Críticas:
"Judged in terms of the power, range, novelty, and influence of his thought, Noam Chomsky is arguably the most important intellectual alive."--"The New York Times" "Better than anyone else now writing, Chomsky combines indignation with insight, erudition with moral passion. That is a difficult achievement, and an encouraging one."--"In These Times" "On the one hand we have the established media, the respectable community of foreign affairs analysts, the government--and on the other, Noam Chomsky."--"Nation" "For Chomsky, the 'official doctrine' ... of military intervention to safeguard human rights is as much a sham as the 'New World Order' trumpeted during the Gulf War."--"Guardian" "A 20th-century Rousseau."--"The Boston Globe"
Reseña del editor:
1999 saw two major international crises which, looked at side-by-side by Noam Chomsky, illuminate the strategies of the Western powers in the new century.
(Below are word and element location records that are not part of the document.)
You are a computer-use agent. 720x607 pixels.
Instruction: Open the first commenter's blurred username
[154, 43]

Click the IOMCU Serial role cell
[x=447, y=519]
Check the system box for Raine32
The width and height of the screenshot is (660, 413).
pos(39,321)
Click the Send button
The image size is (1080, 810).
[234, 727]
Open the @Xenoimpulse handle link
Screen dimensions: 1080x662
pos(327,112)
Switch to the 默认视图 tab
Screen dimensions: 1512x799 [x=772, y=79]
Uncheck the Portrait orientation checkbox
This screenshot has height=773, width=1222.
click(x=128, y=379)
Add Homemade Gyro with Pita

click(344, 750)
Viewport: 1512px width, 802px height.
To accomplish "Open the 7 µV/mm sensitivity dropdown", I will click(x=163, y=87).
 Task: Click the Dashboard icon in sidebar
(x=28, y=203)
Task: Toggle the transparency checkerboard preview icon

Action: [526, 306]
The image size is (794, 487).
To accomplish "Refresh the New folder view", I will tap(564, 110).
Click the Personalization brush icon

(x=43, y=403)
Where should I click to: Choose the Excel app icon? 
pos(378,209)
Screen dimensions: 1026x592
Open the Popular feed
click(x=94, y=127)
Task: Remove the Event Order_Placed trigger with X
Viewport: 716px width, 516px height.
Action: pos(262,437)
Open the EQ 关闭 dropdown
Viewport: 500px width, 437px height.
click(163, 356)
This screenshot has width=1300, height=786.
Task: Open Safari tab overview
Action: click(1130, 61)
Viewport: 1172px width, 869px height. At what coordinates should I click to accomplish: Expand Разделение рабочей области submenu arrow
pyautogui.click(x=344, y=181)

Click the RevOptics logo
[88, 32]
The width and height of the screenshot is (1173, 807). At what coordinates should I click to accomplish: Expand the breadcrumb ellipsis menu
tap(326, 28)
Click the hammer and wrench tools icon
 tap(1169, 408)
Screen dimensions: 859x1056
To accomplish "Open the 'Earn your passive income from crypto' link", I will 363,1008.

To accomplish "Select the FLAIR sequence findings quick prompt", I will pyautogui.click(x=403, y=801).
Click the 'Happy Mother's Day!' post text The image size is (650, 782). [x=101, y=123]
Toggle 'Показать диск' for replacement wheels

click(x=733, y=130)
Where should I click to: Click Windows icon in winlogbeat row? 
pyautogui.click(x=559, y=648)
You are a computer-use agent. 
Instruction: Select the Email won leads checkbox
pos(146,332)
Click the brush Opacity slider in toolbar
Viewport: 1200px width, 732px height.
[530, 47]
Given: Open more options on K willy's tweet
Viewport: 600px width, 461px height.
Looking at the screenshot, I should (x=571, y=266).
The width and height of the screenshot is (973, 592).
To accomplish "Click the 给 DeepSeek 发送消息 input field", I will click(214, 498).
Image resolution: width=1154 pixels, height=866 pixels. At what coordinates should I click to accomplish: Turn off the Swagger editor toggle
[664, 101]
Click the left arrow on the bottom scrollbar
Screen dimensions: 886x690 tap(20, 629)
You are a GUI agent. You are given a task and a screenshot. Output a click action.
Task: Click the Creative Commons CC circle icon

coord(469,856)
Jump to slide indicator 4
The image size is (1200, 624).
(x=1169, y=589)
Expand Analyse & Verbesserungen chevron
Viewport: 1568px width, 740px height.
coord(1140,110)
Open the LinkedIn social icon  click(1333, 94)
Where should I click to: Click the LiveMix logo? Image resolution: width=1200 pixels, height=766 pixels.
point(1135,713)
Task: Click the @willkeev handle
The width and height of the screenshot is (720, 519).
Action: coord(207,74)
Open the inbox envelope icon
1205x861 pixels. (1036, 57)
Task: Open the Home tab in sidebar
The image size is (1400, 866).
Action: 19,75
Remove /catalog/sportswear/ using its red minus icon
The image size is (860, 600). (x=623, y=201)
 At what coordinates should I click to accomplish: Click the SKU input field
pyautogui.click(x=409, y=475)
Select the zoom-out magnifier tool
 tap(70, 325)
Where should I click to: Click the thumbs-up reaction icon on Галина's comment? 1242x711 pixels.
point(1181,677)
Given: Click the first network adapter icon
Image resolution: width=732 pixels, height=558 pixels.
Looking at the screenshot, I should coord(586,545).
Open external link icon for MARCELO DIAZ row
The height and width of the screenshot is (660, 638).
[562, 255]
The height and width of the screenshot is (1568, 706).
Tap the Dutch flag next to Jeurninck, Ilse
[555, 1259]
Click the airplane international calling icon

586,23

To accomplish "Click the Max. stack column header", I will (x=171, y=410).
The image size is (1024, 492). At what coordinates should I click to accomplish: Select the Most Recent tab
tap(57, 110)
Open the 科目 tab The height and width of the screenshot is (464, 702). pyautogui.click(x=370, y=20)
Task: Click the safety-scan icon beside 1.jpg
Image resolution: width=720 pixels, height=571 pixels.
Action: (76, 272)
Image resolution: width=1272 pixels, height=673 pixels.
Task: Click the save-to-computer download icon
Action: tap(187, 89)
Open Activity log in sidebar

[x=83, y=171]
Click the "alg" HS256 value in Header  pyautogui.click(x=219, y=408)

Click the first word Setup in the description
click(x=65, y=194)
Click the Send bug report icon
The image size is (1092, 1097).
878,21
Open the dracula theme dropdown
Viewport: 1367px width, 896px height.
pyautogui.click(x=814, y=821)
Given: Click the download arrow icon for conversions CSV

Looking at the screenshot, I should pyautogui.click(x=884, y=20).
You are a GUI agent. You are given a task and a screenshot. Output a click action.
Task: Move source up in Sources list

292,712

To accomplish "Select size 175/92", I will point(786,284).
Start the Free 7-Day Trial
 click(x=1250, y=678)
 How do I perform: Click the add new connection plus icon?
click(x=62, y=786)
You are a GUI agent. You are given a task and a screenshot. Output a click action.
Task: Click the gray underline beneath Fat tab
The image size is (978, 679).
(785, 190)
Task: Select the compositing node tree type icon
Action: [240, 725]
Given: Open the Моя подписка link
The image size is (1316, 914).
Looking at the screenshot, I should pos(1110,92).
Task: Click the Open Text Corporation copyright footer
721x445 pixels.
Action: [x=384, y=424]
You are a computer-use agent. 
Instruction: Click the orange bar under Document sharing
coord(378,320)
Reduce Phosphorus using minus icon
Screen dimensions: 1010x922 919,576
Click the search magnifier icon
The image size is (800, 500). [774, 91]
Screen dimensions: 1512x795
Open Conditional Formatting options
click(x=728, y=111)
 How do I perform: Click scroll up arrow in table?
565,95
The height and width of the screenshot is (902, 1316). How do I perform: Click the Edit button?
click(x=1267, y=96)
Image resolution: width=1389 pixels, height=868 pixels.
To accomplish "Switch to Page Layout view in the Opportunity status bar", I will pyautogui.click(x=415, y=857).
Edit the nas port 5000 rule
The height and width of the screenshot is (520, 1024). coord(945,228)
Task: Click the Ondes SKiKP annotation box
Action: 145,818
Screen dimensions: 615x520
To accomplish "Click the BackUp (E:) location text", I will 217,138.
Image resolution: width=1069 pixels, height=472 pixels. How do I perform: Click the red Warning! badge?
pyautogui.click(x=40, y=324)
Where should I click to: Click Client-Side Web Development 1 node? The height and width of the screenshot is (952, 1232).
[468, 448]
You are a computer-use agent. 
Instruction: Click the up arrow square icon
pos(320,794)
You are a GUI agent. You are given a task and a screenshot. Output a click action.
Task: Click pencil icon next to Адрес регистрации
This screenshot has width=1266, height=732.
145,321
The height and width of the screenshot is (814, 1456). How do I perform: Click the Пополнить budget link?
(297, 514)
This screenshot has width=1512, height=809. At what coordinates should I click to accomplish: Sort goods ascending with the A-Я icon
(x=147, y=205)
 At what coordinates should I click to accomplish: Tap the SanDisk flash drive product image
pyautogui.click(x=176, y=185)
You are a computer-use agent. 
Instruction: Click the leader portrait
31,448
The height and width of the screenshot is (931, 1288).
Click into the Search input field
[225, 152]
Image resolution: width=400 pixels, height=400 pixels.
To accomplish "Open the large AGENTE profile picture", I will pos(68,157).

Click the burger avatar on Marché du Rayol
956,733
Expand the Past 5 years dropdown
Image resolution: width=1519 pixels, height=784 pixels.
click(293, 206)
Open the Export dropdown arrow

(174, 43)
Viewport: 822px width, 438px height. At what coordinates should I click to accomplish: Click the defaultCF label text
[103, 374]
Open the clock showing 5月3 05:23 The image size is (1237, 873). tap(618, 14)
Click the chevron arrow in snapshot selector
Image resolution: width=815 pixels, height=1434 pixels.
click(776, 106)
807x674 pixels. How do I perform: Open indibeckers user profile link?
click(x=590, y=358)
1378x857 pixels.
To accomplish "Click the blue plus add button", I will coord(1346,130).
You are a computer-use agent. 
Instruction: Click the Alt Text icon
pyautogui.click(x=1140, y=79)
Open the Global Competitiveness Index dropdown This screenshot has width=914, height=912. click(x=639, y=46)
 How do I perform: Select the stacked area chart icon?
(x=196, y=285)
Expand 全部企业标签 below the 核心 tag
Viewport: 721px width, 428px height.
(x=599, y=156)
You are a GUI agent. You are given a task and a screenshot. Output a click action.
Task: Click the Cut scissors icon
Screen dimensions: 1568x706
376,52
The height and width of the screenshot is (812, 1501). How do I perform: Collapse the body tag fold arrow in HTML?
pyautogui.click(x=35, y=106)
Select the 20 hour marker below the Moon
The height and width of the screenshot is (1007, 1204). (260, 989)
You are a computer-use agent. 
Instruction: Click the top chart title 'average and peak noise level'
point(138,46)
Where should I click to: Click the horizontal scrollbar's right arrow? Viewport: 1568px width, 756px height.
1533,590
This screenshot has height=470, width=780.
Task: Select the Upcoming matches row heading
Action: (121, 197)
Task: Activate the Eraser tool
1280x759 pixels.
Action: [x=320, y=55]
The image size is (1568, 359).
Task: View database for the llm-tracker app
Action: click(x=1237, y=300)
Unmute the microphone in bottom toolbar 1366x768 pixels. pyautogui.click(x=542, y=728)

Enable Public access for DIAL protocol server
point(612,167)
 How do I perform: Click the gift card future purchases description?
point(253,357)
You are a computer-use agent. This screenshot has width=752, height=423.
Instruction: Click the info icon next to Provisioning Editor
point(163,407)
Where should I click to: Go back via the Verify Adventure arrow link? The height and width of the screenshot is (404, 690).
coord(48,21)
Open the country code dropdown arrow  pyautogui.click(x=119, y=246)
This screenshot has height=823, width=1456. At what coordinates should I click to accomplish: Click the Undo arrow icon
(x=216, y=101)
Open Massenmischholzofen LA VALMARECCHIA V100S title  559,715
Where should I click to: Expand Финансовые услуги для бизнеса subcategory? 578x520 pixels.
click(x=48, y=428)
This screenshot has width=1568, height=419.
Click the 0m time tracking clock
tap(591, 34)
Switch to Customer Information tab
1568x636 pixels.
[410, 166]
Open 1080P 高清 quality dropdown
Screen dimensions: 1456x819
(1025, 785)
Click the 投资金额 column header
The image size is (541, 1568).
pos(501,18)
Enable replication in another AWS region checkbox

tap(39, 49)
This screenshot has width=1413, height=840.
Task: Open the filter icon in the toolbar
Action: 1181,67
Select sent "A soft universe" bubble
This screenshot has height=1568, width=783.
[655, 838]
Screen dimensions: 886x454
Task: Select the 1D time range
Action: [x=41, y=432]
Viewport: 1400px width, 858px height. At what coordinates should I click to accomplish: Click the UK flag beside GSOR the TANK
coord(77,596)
In East Timor the warnings of further escalation in an unfolding humanitarian disaster could not have been more apparent. The referendum on independence was predicted to prompt widespread savagery towards the local population by an Indonesian army and their cohorts. Noam Chomsky points out, the West did not need to do very much to prevent this, but East Timor is of little strategic interest to the US and its allies, so they did nothing, resulting in thousands of deaths and hundreds of thousands being made homeless. By comparison, the intervention in Kosovo by NATO is very different, and Chomsky argues that strategic concerns were at stake; humanitarianism was not the moving force behind the military intervention in Yugoslavia. Ironically, the fate of the civilian population in Kosovo, as in East Timor, was incidental to the NATO action. Noam Chomsky explains with the combination of clinical focus and sweeping range that typifies his work, that it's business as usual for the new mandarins of the West.